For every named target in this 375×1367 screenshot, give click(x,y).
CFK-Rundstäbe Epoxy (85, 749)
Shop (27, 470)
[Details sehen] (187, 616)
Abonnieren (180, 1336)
• • •
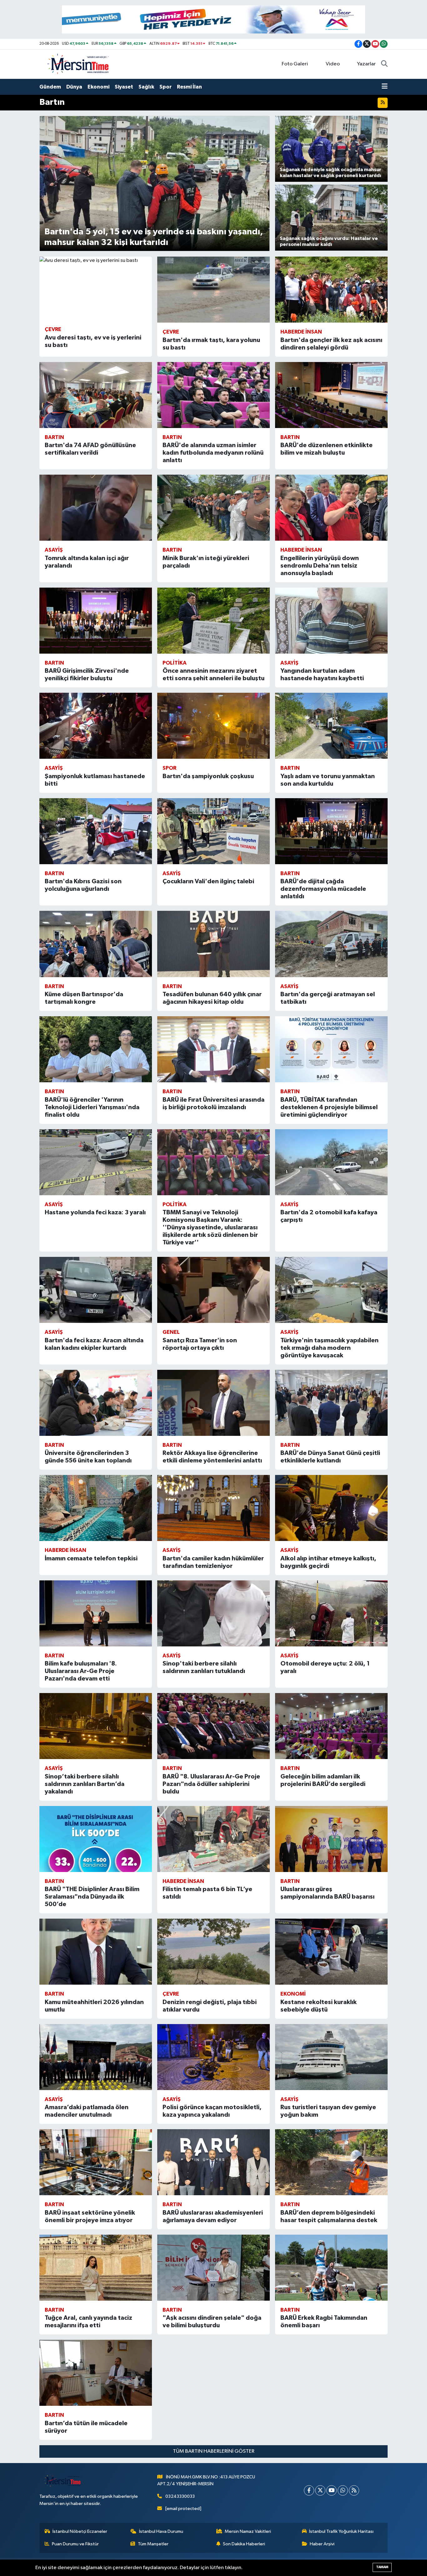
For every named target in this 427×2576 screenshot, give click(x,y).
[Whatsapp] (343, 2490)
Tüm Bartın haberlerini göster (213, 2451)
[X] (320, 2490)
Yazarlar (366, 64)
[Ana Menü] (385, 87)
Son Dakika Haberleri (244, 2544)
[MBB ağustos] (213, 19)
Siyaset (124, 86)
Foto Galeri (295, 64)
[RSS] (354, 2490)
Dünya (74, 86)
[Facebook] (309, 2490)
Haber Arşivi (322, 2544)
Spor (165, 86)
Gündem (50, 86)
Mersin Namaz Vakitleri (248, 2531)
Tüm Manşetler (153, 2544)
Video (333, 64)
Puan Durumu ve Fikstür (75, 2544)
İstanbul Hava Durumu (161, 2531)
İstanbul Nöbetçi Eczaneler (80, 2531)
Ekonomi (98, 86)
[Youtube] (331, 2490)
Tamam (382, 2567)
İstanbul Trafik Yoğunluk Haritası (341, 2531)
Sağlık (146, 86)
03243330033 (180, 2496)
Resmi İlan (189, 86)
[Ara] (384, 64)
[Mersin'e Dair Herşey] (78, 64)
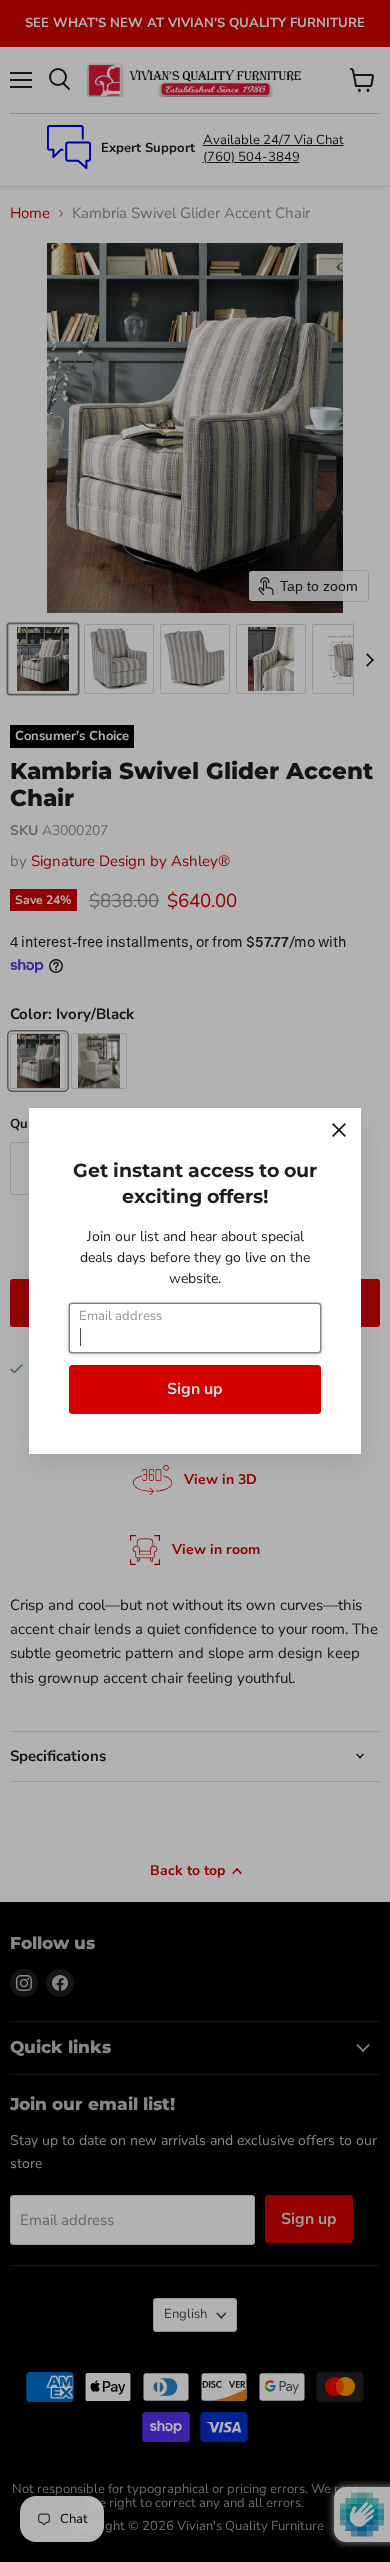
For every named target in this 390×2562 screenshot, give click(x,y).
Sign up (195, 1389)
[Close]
• • •
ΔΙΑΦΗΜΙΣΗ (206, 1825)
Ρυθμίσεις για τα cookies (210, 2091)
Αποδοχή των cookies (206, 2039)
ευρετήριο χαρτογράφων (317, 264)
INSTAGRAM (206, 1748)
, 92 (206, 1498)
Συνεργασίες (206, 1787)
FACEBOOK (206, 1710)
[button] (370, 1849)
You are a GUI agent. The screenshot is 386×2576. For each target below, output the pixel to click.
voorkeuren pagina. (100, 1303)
• • •
> [EXERCISE REQUIREMENTS] The stretch of entries above that starts with the line containing "For every named target in this 375×1367" and goes on through the line containing "Abonnieren (180, 1336)" is to be transcribed exactly, and no other line is to be transcribed.

> [TASK RESPONSE]
For every named target in this 375×1367 screenshot, give click(x,y).
CFK-Rundstäbe Epoxy (85, 749)
Shop (27, 470)
[Details sehen] (187, 616)
Abonnieren (180, 1336)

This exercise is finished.